Advances in Virology (Jan 2020)
Dysregulation in Plasma ω3 Fatty Acids Concentration and Serum Zinc in Heavy Alcohol-Drinking HCV Patients
Abstract
Alcohol use disorder (AUD) patients comorbid with hepatitis C virus (HCV) infection (HCV + AUD) could have progressively severe clinical sequels of liver injury and inflammation. Serum zinc and several polyunsaturated fatty acids (PUFAs) get dysregulated in AUD as well as HCV. However, the extent of dysregulation of PUFAs and zinc deficiency and their interaction in HCV + AUD as a comorbid pathology has not been studied. We examined the role of dysregulation of FAs and low zinc in HCV + AUD patients. 138 male and female participants aged 21–67 years were grouped as HCV-only (Gr. 1; n = 13), HCV + AUD (Gr. 2; n = 25), AUD without liver injury (Gr. 3; n = 37), AUD with liver injury (Gr. 4; n = 51), and healthy volunteers (Gr. 5 or HV; n = 12). Drinking history, individual demographic measures, fasting fatty acids, liver function, and zinc were measured and analyzed. HCV + AUD patients showed the highest ALT level compared to the rest of the groups. Serum zinc concentrations were the lowest, and the proinflammatory shift was the highest (characterized by ω6 : ω3 ratio) in the HCV + AUD patients.
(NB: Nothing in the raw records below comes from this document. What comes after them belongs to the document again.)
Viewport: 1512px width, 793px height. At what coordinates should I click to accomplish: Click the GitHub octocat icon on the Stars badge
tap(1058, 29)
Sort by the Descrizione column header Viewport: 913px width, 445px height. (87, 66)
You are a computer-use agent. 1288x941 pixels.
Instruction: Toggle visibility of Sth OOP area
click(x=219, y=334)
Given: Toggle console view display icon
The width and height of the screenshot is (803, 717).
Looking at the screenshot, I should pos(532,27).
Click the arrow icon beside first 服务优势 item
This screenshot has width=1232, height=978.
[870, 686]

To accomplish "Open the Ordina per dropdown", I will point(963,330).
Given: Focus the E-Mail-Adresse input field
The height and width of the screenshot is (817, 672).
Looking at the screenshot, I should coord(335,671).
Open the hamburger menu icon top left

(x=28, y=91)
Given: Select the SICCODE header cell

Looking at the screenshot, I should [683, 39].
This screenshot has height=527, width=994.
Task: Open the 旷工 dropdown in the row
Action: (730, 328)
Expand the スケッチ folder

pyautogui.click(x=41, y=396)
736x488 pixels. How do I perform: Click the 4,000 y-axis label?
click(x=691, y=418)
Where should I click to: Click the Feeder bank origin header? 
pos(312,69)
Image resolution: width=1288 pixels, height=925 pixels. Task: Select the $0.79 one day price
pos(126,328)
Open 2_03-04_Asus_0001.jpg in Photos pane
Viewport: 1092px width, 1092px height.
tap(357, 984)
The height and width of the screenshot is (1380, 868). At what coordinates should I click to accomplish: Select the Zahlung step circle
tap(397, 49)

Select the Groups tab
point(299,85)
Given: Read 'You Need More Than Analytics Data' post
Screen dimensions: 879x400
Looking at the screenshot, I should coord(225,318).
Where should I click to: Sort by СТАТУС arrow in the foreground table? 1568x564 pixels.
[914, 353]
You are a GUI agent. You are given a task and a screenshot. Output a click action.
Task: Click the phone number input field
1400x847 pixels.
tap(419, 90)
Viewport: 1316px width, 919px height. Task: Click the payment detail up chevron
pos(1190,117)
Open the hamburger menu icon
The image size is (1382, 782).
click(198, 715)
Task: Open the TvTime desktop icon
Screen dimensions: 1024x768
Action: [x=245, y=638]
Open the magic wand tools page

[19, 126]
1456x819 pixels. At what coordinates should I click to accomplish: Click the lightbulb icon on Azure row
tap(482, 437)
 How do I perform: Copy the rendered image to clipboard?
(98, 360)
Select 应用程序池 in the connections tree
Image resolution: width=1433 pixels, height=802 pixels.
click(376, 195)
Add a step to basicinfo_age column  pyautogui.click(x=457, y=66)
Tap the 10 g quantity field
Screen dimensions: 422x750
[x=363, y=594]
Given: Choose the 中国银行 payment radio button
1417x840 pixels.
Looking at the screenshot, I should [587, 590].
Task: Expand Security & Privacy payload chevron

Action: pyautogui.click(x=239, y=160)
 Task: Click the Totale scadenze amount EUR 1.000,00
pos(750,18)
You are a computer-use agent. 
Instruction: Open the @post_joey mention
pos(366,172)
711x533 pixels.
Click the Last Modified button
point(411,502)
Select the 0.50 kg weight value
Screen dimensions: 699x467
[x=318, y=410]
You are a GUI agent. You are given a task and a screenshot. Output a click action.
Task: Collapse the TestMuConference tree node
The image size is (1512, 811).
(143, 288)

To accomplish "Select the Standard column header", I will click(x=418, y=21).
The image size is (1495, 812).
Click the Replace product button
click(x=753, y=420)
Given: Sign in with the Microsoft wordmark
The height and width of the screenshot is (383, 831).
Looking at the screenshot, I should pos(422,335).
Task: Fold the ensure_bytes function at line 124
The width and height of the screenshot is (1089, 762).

Total ω3, eicosapentaenoic acid (EPA), and docosapentaenoic acid (DPA5,3) were the lowest in HCV + AUD patients. Total ω3, α-linoleic acid (α-LA) along with covariable number of drinking days past 90 days (NDD90), eicosapentaenoic acid (EPA), and docosapentaenoic acid (DPA5,3) independently showed significant association with low zinc in the HCV + AUD patients. Heavy drinking pattern showed that NDD90 has a significant mediating role in the representation of the relationship between candidate ω3 PUFAs and zinc uniquely in the HCV + AUD patients. Low serum zinc showed a distinctively stronger association with total and candidate ω3s in the HCV + AUD patients compared to the patients with HCV or AUD alone, supporting dual mechanism involved in the exacerbation of the proinflammatory response in this comorbid cohort. This trial is registered with NCT#00001673.